- _Work instructions_: Write out, word for word, every line in the data below from the one containing "Bedding (119, 26)" to the one containing "[Toggle fullscreen] (15, 2550)", both of them included.

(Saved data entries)
........

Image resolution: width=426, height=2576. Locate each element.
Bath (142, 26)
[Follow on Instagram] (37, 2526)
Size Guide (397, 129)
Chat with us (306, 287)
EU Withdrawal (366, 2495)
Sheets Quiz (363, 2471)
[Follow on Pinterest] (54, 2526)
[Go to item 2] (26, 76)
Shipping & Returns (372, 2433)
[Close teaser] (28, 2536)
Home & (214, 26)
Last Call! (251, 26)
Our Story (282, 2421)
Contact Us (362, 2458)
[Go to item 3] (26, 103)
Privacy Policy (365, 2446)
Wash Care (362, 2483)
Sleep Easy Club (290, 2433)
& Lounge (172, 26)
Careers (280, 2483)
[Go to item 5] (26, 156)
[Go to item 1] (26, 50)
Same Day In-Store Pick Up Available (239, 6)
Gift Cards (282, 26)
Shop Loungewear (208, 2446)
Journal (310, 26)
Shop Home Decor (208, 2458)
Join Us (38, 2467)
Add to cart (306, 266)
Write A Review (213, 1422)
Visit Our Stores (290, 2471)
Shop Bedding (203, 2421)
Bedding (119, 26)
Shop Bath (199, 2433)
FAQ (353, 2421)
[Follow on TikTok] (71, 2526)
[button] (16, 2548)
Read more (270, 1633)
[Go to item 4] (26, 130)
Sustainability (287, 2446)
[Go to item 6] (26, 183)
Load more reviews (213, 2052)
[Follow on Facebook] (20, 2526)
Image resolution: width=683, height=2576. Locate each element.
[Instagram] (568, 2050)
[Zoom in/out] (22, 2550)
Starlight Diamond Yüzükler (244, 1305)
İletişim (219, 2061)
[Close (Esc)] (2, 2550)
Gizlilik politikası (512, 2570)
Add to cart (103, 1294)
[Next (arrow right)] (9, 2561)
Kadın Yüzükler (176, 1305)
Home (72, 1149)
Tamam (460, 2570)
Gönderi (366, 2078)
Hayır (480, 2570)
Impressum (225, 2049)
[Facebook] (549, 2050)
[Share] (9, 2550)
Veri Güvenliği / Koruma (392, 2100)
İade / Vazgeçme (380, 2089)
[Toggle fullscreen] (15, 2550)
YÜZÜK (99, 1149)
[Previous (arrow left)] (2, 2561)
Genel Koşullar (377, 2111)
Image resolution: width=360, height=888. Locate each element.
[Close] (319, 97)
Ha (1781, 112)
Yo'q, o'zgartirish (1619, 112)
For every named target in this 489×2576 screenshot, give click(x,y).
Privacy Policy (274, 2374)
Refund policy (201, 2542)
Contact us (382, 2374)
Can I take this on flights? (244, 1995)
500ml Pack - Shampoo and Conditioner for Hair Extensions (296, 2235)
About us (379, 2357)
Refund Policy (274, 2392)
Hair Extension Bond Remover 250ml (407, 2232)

........

- _Problem solution_:
Bedding (119, 26)
Shop Bath (199, 2433)
FAQ (353, 2421)
[Follow on TikTok] (71, 2526)
[button] (16, 2548)
Read more (270, 1633)
[Go to item 4] (26, 130)
Sustainability (287, 2446)
[Go to item 6] (26, 183)
Load more reviews (213, 2052)
[Follow on Facebook] (20, 2526)
Image resolution: width=683, height=2576. Locate each element.
[Instagram] (568, 2050)
[Zoom in/out] (22, 2550)
Starlight Diamond Yüzükler (244, 1305)
İletişim (219, 2061)
[Close (Esc)] (2, 2550)
Gizlilik politikası (512, 2570)
Add to cart (103, 1294)
[Next (arrow right)] (9, 2561)
Kadın Yüzükler (176, 1305)
Home (72, 1149)
Tamam (460, 2570)
Gönderi (366, 2078)
Hayır (480, 2570)
Impressum (225, 2049)
[Facebook] (549, 2050)
[Share] (9, 2550)
Veri Güvenliği / Koruma (392, 2100)
İade / Vazgeçme (380, 2089)
[Toggle fullscreen] (15, 2550)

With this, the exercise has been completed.